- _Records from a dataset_

═══

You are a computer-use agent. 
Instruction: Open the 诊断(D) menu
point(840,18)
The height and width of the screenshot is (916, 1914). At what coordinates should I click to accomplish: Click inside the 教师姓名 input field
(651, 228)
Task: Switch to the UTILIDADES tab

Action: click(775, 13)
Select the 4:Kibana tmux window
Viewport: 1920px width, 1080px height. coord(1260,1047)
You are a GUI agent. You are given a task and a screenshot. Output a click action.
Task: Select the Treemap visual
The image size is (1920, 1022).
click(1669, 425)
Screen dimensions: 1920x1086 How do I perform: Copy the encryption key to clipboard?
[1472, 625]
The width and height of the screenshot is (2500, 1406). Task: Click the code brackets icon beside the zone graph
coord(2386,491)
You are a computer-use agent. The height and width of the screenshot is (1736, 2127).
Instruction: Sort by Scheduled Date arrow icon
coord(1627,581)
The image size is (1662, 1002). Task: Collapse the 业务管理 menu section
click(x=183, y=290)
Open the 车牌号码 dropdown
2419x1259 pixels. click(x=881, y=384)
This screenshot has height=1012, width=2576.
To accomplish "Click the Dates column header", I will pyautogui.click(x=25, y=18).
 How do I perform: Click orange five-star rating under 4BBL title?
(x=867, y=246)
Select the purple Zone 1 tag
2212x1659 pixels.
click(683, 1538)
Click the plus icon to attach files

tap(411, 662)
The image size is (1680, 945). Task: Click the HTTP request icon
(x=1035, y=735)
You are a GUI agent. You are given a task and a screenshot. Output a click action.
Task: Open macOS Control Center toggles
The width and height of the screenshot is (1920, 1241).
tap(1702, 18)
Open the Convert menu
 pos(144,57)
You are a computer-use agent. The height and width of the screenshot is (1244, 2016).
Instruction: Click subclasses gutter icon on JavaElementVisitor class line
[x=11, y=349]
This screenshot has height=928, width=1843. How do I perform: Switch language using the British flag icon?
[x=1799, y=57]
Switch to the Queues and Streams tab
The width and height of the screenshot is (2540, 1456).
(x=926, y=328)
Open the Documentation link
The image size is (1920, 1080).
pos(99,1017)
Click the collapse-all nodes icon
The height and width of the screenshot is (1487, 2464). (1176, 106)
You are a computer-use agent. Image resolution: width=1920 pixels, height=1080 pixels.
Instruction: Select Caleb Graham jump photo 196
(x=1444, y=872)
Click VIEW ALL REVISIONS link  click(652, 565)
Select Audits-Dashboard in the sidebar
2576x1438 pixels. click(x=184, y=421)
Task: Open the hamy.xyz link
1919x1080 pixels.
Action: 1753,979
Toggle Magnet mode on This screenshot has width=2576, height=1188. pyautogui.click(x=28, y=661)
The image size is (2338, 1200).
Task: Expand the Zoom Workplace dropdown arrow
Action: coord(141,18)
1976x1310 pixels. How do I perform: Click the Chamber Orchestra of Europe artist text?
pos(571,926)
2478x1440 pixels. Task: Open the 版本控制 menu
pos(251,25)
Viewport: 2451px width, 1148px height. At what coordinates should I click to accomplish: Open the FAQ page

═══

- _WHAT TO PRODUCE_
Give back each record above exactly as written.

- _ANSWER TO THIS EXERCISE_
You are a computer-use agent. 
Instruction: Open the 诊断(D) menu
point(840,18)
The height and width of the screenshot is (916, 1914). At what coordinates should I click to accomplish: Click inside the 教师姓名 input field
(651, 228)
Task: Switch to the UTILIDADES tab

Action: click(775, 13)
Select the 4:Kibana tmux window
Viewport: 1920px width, 1080px height. coord(1260,1047)
You are a GUI agent. You are given a task and a screenshot. Output a click action.
Task: Select the Treemap visual
The image size is (1920, 1022).
click(1669, 425)
Screen dimensions: 1920x1086 How do I perform: Copy the encryption key to clipboard?
[1472, 625]
The width and height of the screenshot is (2500, 1406). Task: Click the code brackets icon beside the zone graph
coord(2386,491)
You are a computer-use agent. The height and width of the screenshot is (1736, 2127).
Instruction: Sort by Scheduled Date arrow icon
coord(1627,581)
The image size is (1662, 1002). Task: Collapse the 业务管理 menu section
click(x=183, y=290)
Open the 车牌号码 dropdown
2419x1259 pixels. click(x=881, y=384)
This screenshot has height=1012, width=2576.
To accomplish "Click the Dates column header", I will pyautogui.click(x=25, y=18).
 How do I perform: Click orange five-star rating under 4BBL title?
(x=867, y=246)
Select the purple Zone 1 tag
2212x1659 pixels.
click(683, 1538)
Click the plus icon to attach files

tap(411, 662)
The image size is (1680, 945). Task: Click the HTTP request icon
(x=1035, y=735)
You are a GUI agent. You are given a task and a screenshot. Output a click action.
Task: Open macOS Control Center toggles
The width and height of the screenshot is (1920, 1241).
tap(1702, 18)
Open the Convert menu
 pos(144,57)
You are a computer-use agent. The height and width of the screenshot is (1244, 2016).
Instruction: Click subclasses gutter icon on JavaElementVisitor class line
[x=11, y=349]
This screenshot has height=928, width=1843. How do I perform: Switch language using the British flag icon?
[x=1799, y=57]
Switch to the Queues and Streams tab
The width and height of the screenshot is (2540, 1456).
(x=926, y=328)
Open the Documentation link
The image size is (1920, 1080).
pos(99,1017)
Click the collapse-all nodes icon
The height and width of the screenshot is (1487, 2464). (1176, 106)
You are a computer-use agent. Image resolution: width=1920 pixels, height=1080 pixels.
Instruction: Select Caleb Graham jump photo 196
(x=1444, y=872)
Click VIEW ALL REVISIONS link  click(652, 565)
Select Audits-Dashboard in the sidebar
2576x1438 pixels. click(x=184, y=421)
Task: Open the hamy.xyz link
1919x1080 pixels.
Action: 1753,979
Toggle Magnet mode on This screenshot has width=2576, height=1188. pyautogui.click(x=28, y=661)
The image size is (2338, 1200).
Task: Expand the Zoom Workplace dropdown arrow
Action: coord(141,18)
1976x1310 pixels. How do I perform: Click the Chamber Orchestra of Europe artist text?
pos(571,926)
2478x1440 pixels. Task: Open the 版本控制 menu
pos(251,25)
Viewport: 2451px width, 1148px height. At what coordinates should I click to accomplish: Open the FAQ page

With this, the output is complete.